Je considère que c’est comme ça, entre autres, que Dieu a répondu à ma prière. 

Les gens non croyants disent souvent qu’ils « attendent un signe » pour prendre une décision. Il me semble que c’est le même cheminement, mais au lieu de parler de Dieu, on va parler de destin, de subconscient, de synchronicité. C’est la même chose?

C’est vrai, les gens parlent comme ça. Moi, je vois quelqu’un derrière, je vois Dieu derrière. C’est une relation personnelle, comme parler à un ami, et plus tard, les circonstances changent, ou bien je n’ai pas nécessairement de réponse à ma prière, mais je peux avoir une paix. Quand on prie pour obtenir quelque chose, on a un certain besoin, on ne se sent pas bien, ou encore, on se sent bien, mais on aimerait un truc en particulier. Dieu n’est pas un Père-Noël, c’est pas l’idée de demander des cadeaux. Mais dans des conflits, juste de me confier me permet de me sentir mieux et en paix, même si je n’obtiens pas la réponse immédiatement.

Votre église est-elle fréquentée par beaucoup de jeunes ?

Oui, il y a de toutes les générations, des jeunes familles, des gens de tous les âges. Il y a plus de monde à l’église évangélique qu’avant. Ça grossit. Il y a également de nouvelles églises qui commencent à Québec et à Montréal. 

En quoi la religion chrétienne évangélique remplit-elle cette « espèce de vide » que vous viviez ?

Pour nous, le salut et le pardon, c’est gratuit. Il ne faut pas gagner le ciel. Ce n’est pas la balance des bonnes actions versus les mauvaises actions qui nous mènent au paradis ou en enfer. Tu vas au paradis en faisant confiance à Dieu, mais pas juste une confiance dans le vide. Ce qu’il a fait pour nous sauver et pour ne pas qu’on aille en enfer, c’est d’envoyer Jésus mourir pour nous. Jésus qui est Dieu, qui meurt pour nous, pour nous réconcilier. Nous, on mérite d’être séparés de Dieu à cause de nos péchés. Il veut nous réconcilier de la chute dans le péché. 

Vous parlez ici de la chute dans le péché d’Adam et Ève ?

Ce n’est pas tant Adam et Ève que tout le monde. Nous, on fait des choses qui nous séparent de Dieu. Dieu ne veut pas être séparé. Il veut avoir une relation avec nous. Pour effacer le péché, il a envoyé Jésus, pour que Jésus paye pour les péchés de tout le monde. 

Est-ce une métaphore, ou Jésus est-il vraiment venu sur terre ?

Oui, Jésus est vraiment venu et il est ressuscité. 

Et la résurrection de Jésus, c’est réel aussi ?

Oui.

Vous savez que la plupart des gens ne croient pas à ça ?

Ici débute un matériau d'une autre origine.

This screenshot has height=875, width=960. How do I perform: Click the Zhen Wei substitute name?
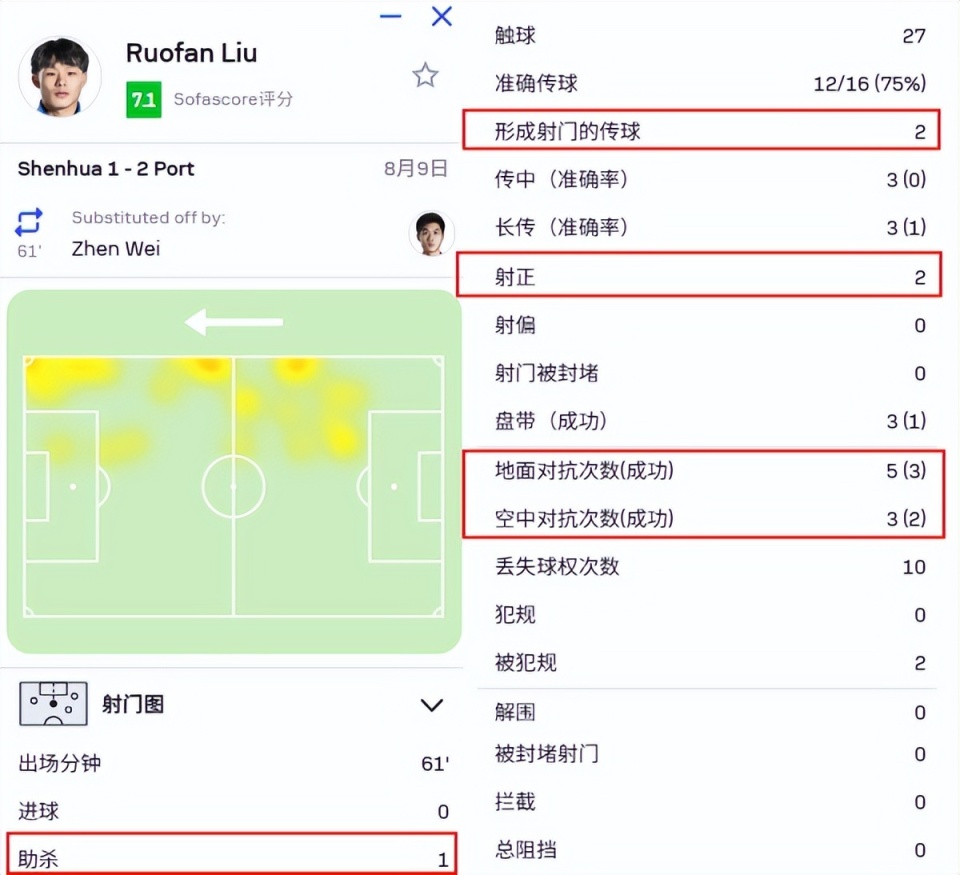click(x=115, y=248)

Oui, je le sais! J’en suis très consciente.

Comment vous pouvez être « convaincue » que Jésus est ressuscité ?

Je le sais par la foi. Moi, c’est évident que je n’étais pas là. Je lis la Bible, et c’est ce qui est raconté dans la Bible. Je crois que Dieu nous a donné la parole de Dieu, il nous a donné la Bible pour qu’on comprenne ce qu’il a fait pour nous. 

Les miracles, vous croyez aussi qu’ils sont arrivés ? Jésus a réellement défié les lois de la nature ?

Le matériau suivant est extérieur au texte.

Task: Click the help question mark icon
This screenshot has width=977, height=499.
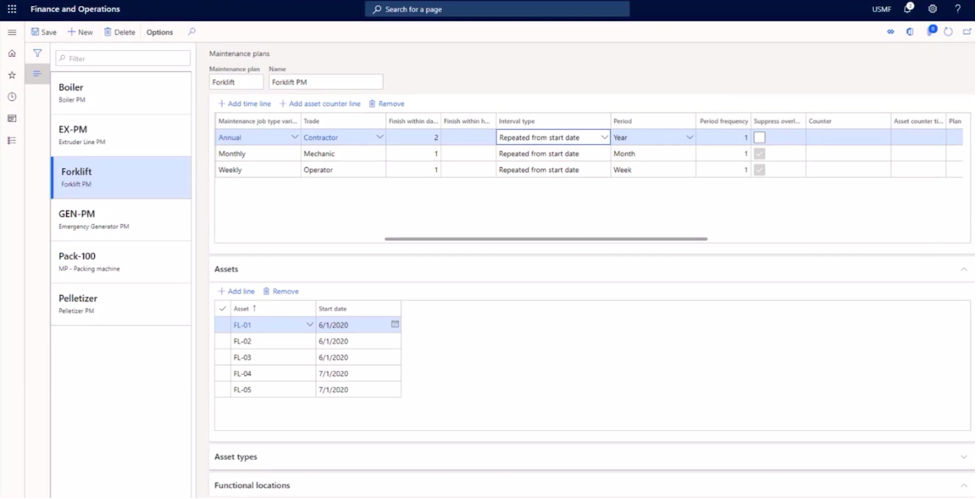Action: pyautogui.click(x=958, y=9)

Oui, et ce n’est pas si farfelu que ça, je trouve, dans son ensemble. Dans l’ensemble, c’est cohérent. C’est farfelu, quand on sort les miracles de leur contexte. Mais c’est cohérent, si Dieu a créé l’univers, c’est lui qui a créé les lois de la nature, il peut donc faire un miracle et passer par-dessus les lois de la nature s’il veut. Ça lui appartient, c’est lui qui a tout créé. Il a la puissance de le faire, s’il veut, très facilement. Et les miracles qu’il faisait, c’était justement pour montrer que Jésus était Dieu. 

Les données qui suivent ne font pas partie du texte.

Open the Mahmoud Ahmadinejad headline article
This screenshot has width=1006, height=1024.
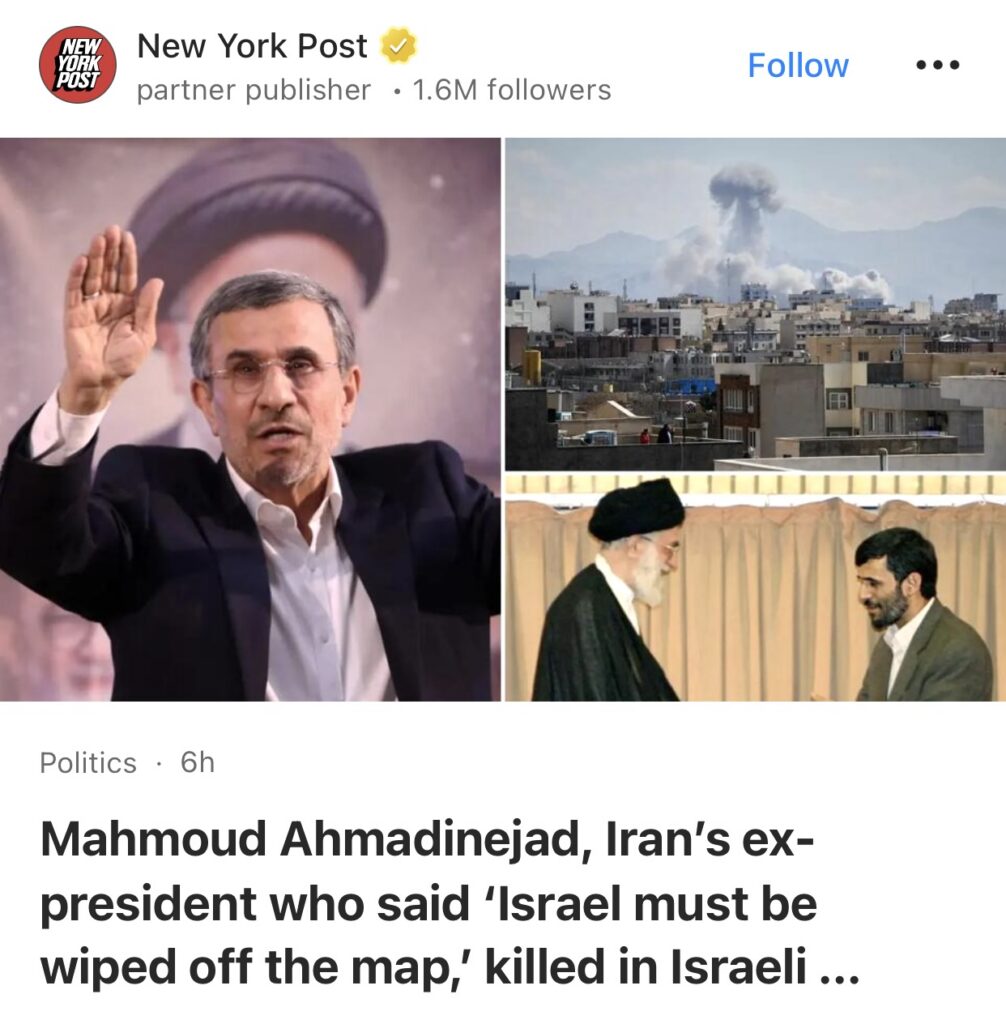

Depuis que vous avez retrouvé la foi en 2007, vous arrive-t-il d’avoir des doutes? Trouvez-vous encore que les autres ont parfois l’air d’avoir plus de « fun » ?

Non, pas du tout. Parce que c’est comme tomber en amour avec Jésus. Il m’accepte comme je suis, il veut me rendre heureuse, dans toutes les circonstances. Pas pour rendre ma vie rose bonbon. Mais, peu importe ce qui arrive, pour être là avec moi, m’aider et, au besoin, changer les circonstances, répondre à mes prières. Je sais qu’il prend soin de moi et qu’il me rend heureuse.